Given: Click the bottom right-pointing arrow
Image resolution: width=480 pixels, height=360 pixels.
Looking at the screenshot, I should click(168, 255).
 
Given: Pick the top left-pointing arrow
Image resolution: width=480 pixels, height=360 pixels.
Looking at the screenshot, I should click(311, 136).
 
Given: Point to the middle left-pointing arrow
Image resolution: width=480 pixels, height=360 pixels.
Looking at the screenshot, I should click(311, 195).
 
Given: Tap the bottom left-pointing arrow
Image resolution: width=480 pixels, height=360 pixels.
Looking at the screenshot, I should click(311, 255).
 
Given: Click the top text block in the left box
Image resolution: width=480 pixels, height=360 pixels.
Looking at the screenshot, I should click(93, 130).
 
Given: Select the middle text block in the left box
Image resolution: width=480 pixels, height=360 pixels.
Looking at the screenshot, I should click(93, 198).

---

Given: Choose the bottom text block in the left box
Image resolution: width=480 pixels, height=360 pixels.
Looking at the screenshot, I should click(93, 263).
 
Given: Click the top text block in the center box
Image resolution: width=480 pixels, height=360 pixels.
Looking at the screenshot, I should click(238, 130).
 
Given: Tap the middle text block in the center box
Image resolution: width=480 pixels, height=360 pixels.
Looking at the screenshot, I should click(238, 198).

--

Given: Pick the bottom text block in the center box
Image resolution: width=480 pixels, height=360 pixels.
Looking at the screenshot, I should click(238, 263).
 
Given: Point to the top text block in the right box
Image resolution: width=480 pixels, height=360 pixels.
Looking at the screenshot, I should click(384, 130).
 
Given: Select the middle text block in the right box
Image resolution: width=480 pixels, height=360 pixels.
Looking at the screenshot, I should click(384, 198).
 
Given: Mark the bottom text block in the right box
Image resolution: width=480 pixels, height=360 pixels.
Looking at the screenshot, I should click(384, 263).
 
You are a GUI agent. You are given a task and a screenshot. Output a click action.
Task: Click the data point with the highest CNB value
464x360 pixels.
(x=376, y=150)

▶ [TO BE DONE] Reproduce the lines starting at the one containing "Given: Pick the bottom" and ending at the one containing "(x=376, y=150)", both included, and nothing else.

▶ [EXERCISE OUTPUT]
Given: Pick the bottom text block in the center box
Image resolution: width=480 pixels, height=360 pixels.
Looking at the screenshot, I should click(238, 263).
 
Given: Point to the top text block in the right box
Image resolution: width=480 pixels, height=360 pixels.
Looking at the screenshot, I should click(384, 130).
 
Given: Select the middle text block in the right box
Image resolution: width=480 pixels, height=360 pixels.
Looking at the screenshot, I should click(384, 198).
 
Given: Mark the bottom text block in the right box
Image resolution: width=480 pixels, height=360 pixels.
Looking at the screenshot, I should click(384, 263).
 
You are a GUI agent. You are given a task and a screenshot. Output a click action.
Task: Click the data point with the highest CNB value
464x360 pixels.
(x=376, y=150)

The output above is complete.